I'll definitely be going to see this, not just because I happen to be an AFCA member, but because I find these Australian Perspectives screenings at ACMI a great opportunity to see these little gems on the big screen, even more so when there's a Q&A session with the director. I still remember being too young to see this film when it came out, and there being much controversy at the time. It was featured in Mark Hartley's Not Quite Hollywood. You can find film-maker notes on ACMI's website.

Palace goes digital
Palace Cinemas have moved into the 21st century with the announcement that two of their cinemas have installed digital projection:
Palace Cinemas is delighted to announce the recent installation of state-of-the-art 3D projection technology at two of its leading locations, Palace Balwyn and Palace Dendy Brighton Cinemas.

Committed to delivering the best possible cinema experience to audiences, Palace Cinemas have made the transition from 35mm prints to digital projection at the select locations, using the superior DOLBY 3D digital system.

Records

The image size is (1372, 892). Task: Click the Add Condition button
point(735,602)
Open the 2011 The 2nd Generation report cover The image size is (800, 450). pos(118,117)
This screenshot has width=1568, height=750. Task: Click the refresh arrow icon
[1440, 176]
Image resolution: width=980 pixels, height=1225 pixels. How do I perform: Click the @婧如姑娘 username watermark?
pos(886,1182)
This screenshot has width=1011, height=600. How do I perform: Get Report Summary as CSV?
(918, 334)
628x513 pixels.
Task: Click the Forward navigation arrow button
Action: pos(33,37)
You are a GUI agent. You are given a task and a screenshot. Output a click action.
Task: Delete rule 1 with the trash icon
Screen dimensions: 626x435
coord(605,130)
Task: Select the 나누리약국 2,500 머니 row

What to work on
1: In the cinema blog post, which two Palace locations installed the new 3D projection technology?
2: Reproduce part of the cinema blog post word for word. Begin at the words "I'll definitely be" and stop after "Dendy Brighton Cinemas.".
3: Write the next part of the cinema blog post, picking up after its final sentence.

Exercise responses
1: Palace Balwyn and Palace Dendy Brighton Cinemas.

2:
I'll definitely be going to see this, not just because I happen to be an AFCA member, but because I find these Australian Perspectives screenings at ACMI a great opportunity to see these little gems on the big screen, even more so when there's a Q&A session with the director. I still remember being too young to see this film when it came out, and there being much controversy at the time. It was featured in Mark Hartley's Not Quite Hollywood. You can find film-maker notes on ACMI's website.

Palace goes digital
Palace Cinemas have moved into the 21st century with the announcement that two of their cinemas have installed digital projection:
Palace Cinemas is delighted to announce the recent installation of state-of-the-art 3D projection technology at two of its leading locations, Palace Balwyn and Palace Dendy Brighton Cinemas.

3:
This innovative new projection system delivers an immersive and unbeatable sensory experience, with outstanding picture quality, colour balance, clarity and the highest level of overall viewing comfort.

Also, with the increasing availability of digital 3D titles, starting with Journey to the Centre Of The Earth on September 25, and followed by the animated Fly Me to the Moon and James Cameron’s eagerly anticipated Avatar in 2009, Palace’s installation of the DOLBY 3D digital projectors will take movie-watching to the next level, allowing audiences to view breathtaking scenery, true-to-life action, and spectacular special effects like never before.

Executive Director of Palace Cinemas, Benjamin Zeccola, says, “3D and DIGITAL projection technology are exciting developments in the history of cinema and Palace is excited to be at the forefront of digital technology and state-of-the-art projection. We invest in superior technology to deliver the best; that's what Palace patrons have come to expect.”
I find this an exciting development and look forward to seeing the results on-screen.

Beyond Our Ken at the Nova
Beyond Our Ken is a local documentary about the Kenja cult that is definitely worth seeing. It is screening in Melbourne exclusively at the Nova. It is currently scheduled to screen until Wednesday of next week, so see it on the big screen while you can. Check out my review.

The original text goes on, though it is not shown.